В городке этом вода была только артезианская. Речку Куму воробьи переходили вброд своими ногами. До Каспийского моря, куда она впадала много тысяч лет назад, Кума просто не добирается – теряется где-то в песках.
Когда-то сюда, спасаясь от турецкой резни, перебрались армяне. Они селились компактно, половина города и сейчас ещё носит название Карабагла.
Армяне не имели связи со своей прародиной, обособились, сохранили чистоту языка, культуру. Теперь соплеменники, которые живут в Армении, их практически не понимают.
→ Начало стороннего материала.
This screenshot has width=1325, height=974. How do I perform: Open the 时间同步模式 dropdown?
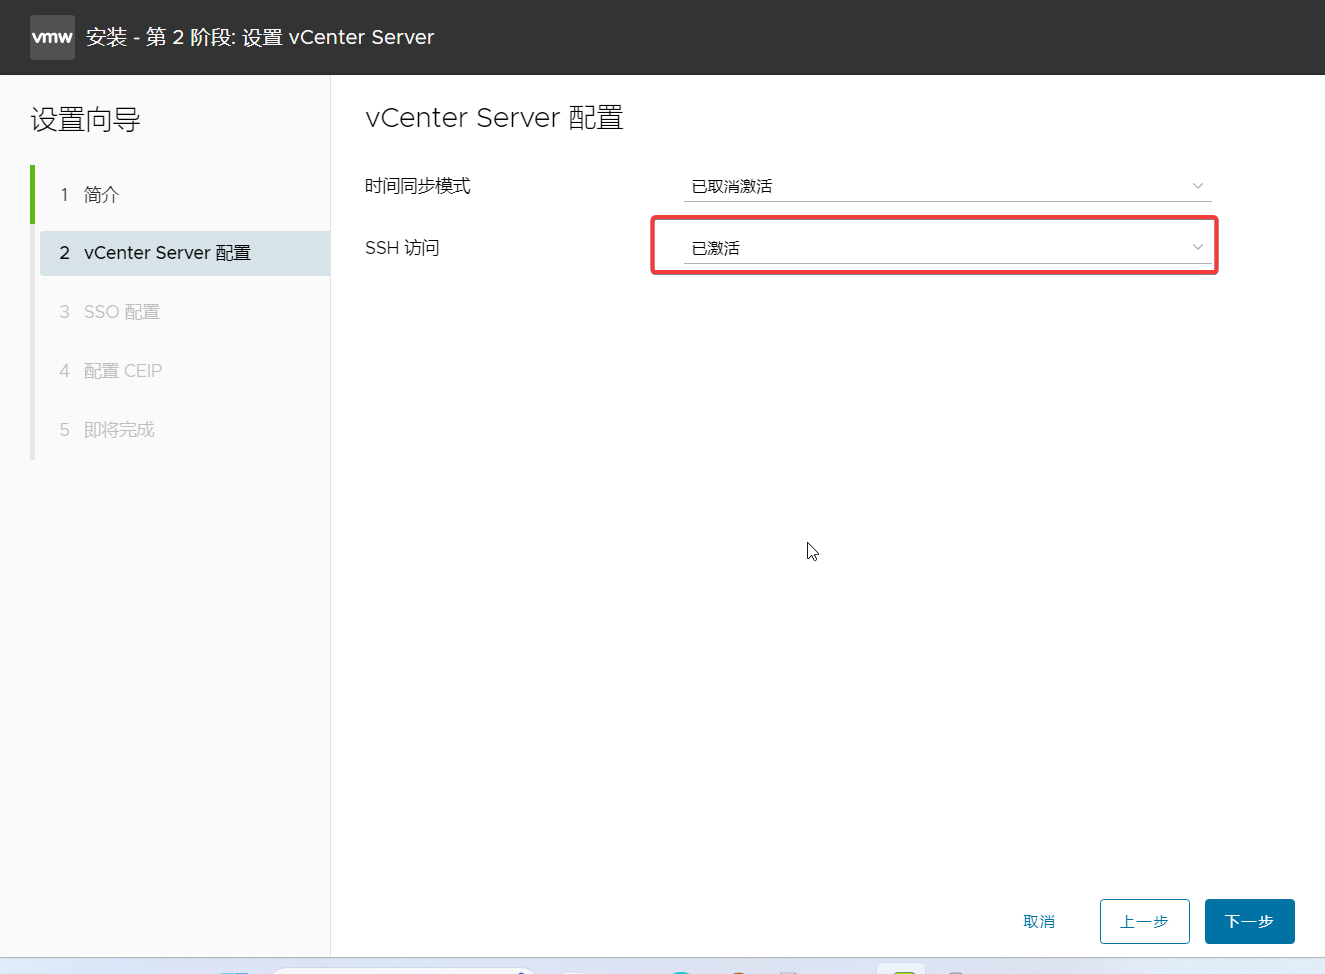(947, 186)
Будённовск назывался по-разному: и Святой Крест, и Прикумск. Место это раньше находилось на стыке торговых путей. Но со временем торговля заглохла. Будённовск захирел. Возить куда-то фрукты стало накладно – в пути они под горячим солнцем портились. Поэтому в конце 50-х годов цены там были просто смешные. Килограмм винограда стоил 3 дореформенных рубля, килограмм арбузов – полтора рубля. Вино на базаре продавали из чайников по 5 рублей за литр. На пробу давали 100-граммовый стаканчик бесплатно. Можно было пройти весь ряд, выпить на халяву литра полтора и упасть под конец, погибнув смертью храбрых.
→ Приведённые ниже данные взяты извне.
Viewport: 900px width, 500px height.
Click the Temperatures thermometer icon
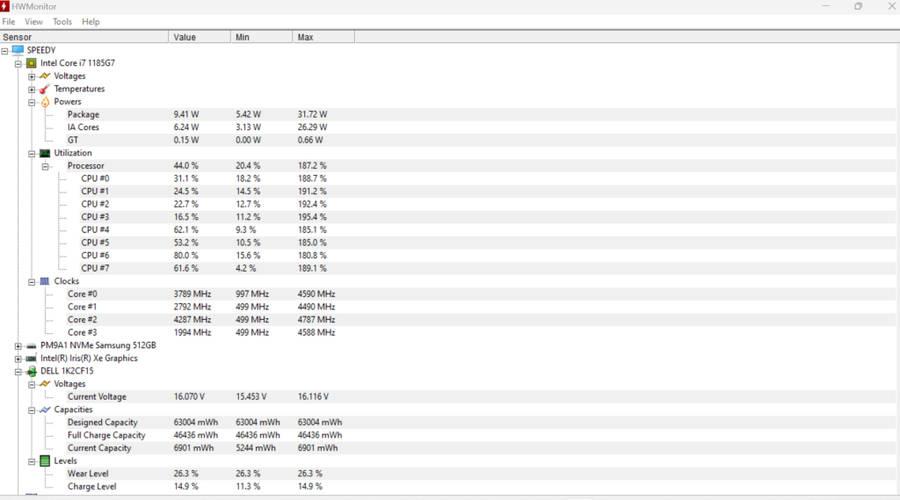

Нас, школьников, часто посылали на уборку винограда. Сначала поглощали его в охотку, а потом смотреть не могли. Я до сих пор не могу смотреть на арбузы. Так как семья жила очень бедно, отец покупал тонны две-три арбузов, и мы ели их всю зиму. Хорошо, что она была короткой.
В шести километрах от Будённовска располагался знаменитый на всю страну совхоз «Прасковейский». Вина, которые здесь производились, постоянно занимали первые места на международных выставках и награждались золотыми медалями – «Мускат Прасковейский», «Янтарь Ставрополья», «Белое Прикумское», остальные уже не помню.
Спустя 9 лет я приехал в Будённовск в командировку. Встретился на свою беду с одноклассником, который работал в Прасковее технологом. Тот заманил меня в свою епархию. Покинул его я чуть живой, но зато узнал, что специалисты изучают свойства вина, чудом сохранившегося с 1914 года (когда Будённовск был оккупирован во время Великой Отечественной войны, бочку с этим вином закопали на территории совхоза, оно окаменело).
Я никак я не мог понять, почему рабочие ездят в Прасковею одетые в пальто в любое время года. На дворе – почти 40 градусов, жара, а они – в пальто. Но потом всё выяснилось. В пальто были зашиты грелки, и ушлые ребята уносили вино тоннами. Платили им, как мне помнится, что-то около 80 рублей, но никто не увольнялся.
Дом на Революционной
Меня поражало то, что фруктовые деревья росли прямо на улицах. Спелый тутовник падал под ноги и растекался на асфальте белыми и фиолетовыми кляксами. В диковинку было, что абрикосы никто не рвал. Отродясь, не видел я и цветущих акаций. Их сладкий запах завораживал, звал куда-то…
Мы поселились в доме на улице Революционной. Дом этот трудно было спутать с другими – к нему притулилась будка сапожника. В ней священнодействовал пожилой армянин. Его звали то ли Самвелом, то ли Суреном.
Дом был на двух хозяев, удобства во дворе. Еду готовили на примусе, а позже на керогазе. Керосиновая лавка находилась неподалеку. Обнаружить её можно было по специфическому запаху. Мальчишки рассказывали, что продавец керосина, китаец, настолько отравился керосиновыми парами, что пьянел даже от газировки.